Rows showing where targets appear

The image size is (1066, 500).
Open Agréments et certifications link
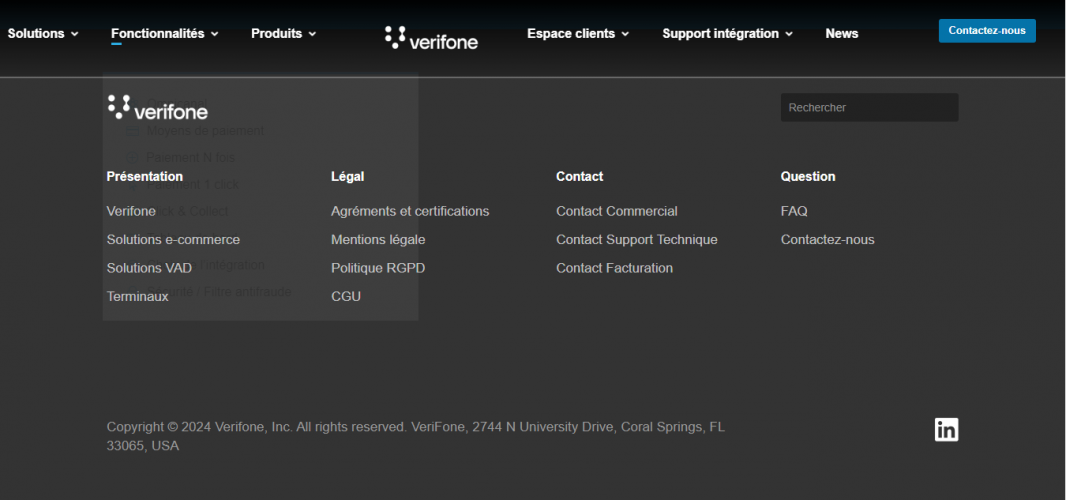pyautogui.click(x=410, y=212)
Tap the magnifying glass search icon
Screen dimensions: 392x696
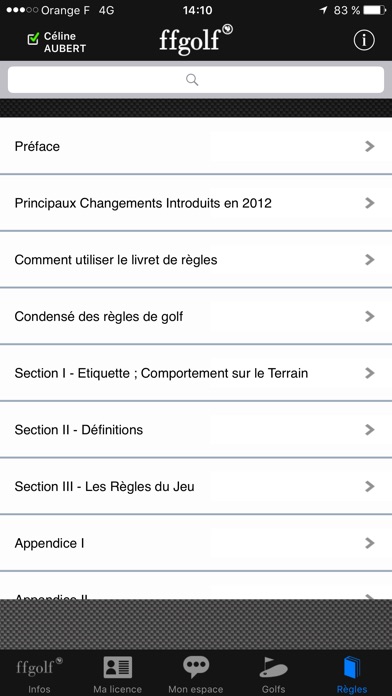point(192,80)
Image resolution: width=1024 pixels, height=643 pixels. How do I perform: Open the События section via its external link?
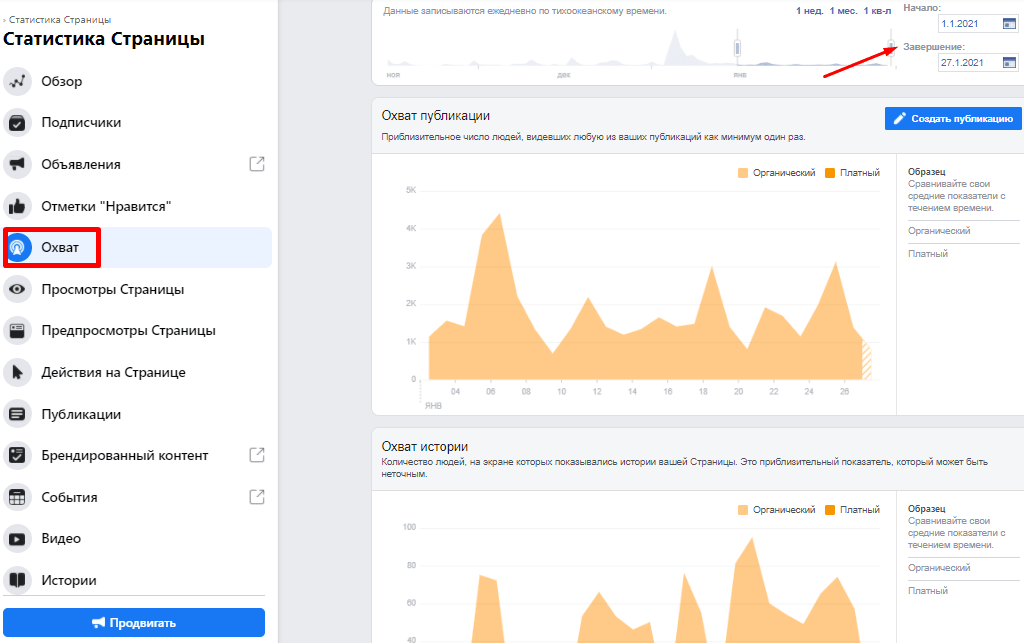pos(257,496)
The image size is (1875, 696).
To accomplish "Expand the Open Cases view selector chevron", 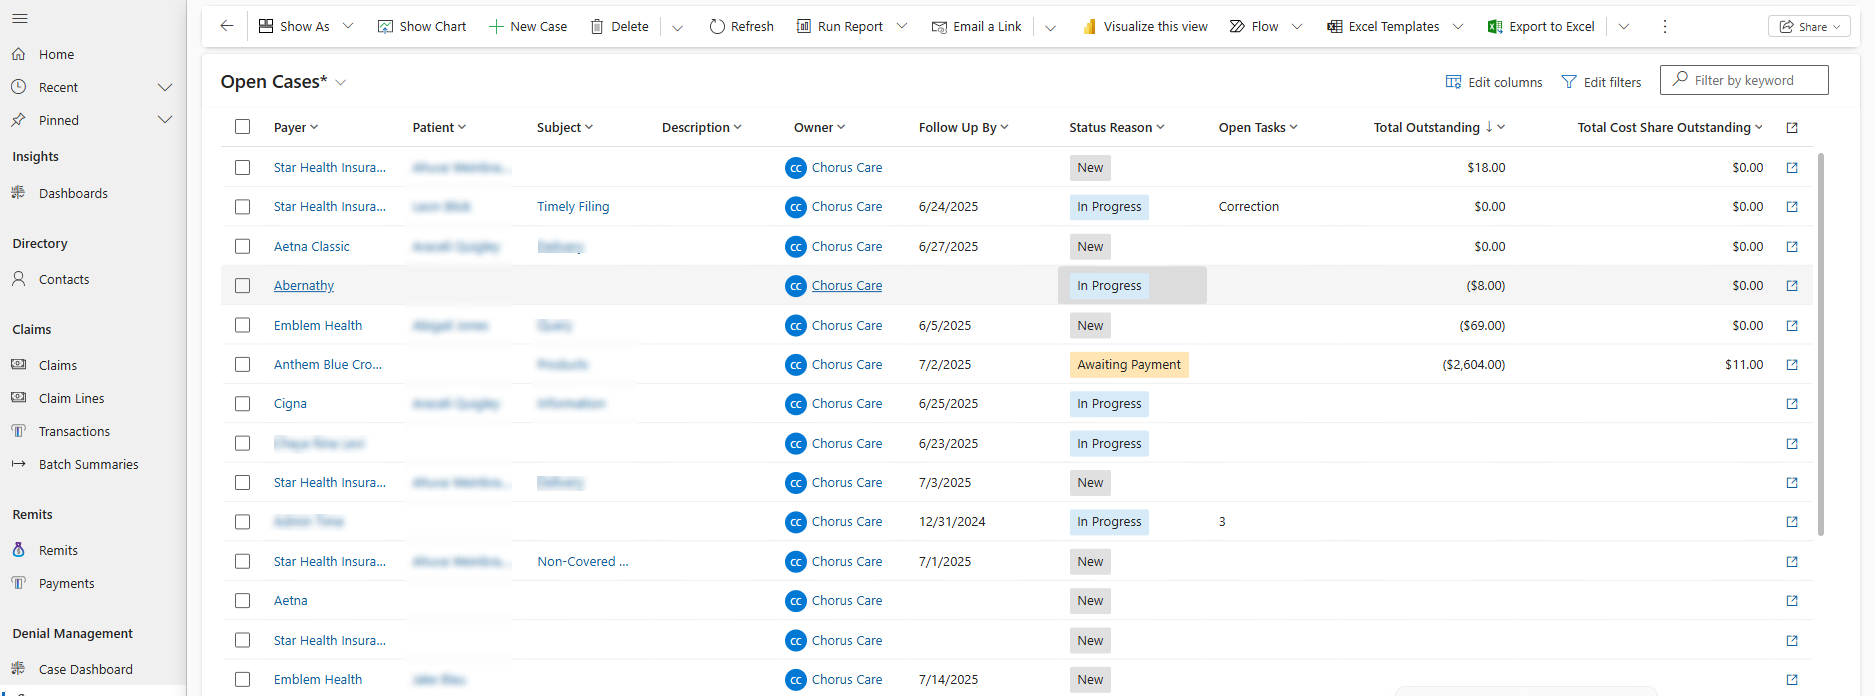I will [x=341, y=82].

■ **Instructions for the task**
Report every line in the records above that contains the string "size".

■ **Finished exercise**
The image size is (1066, 500).
The image size is (1875, 696).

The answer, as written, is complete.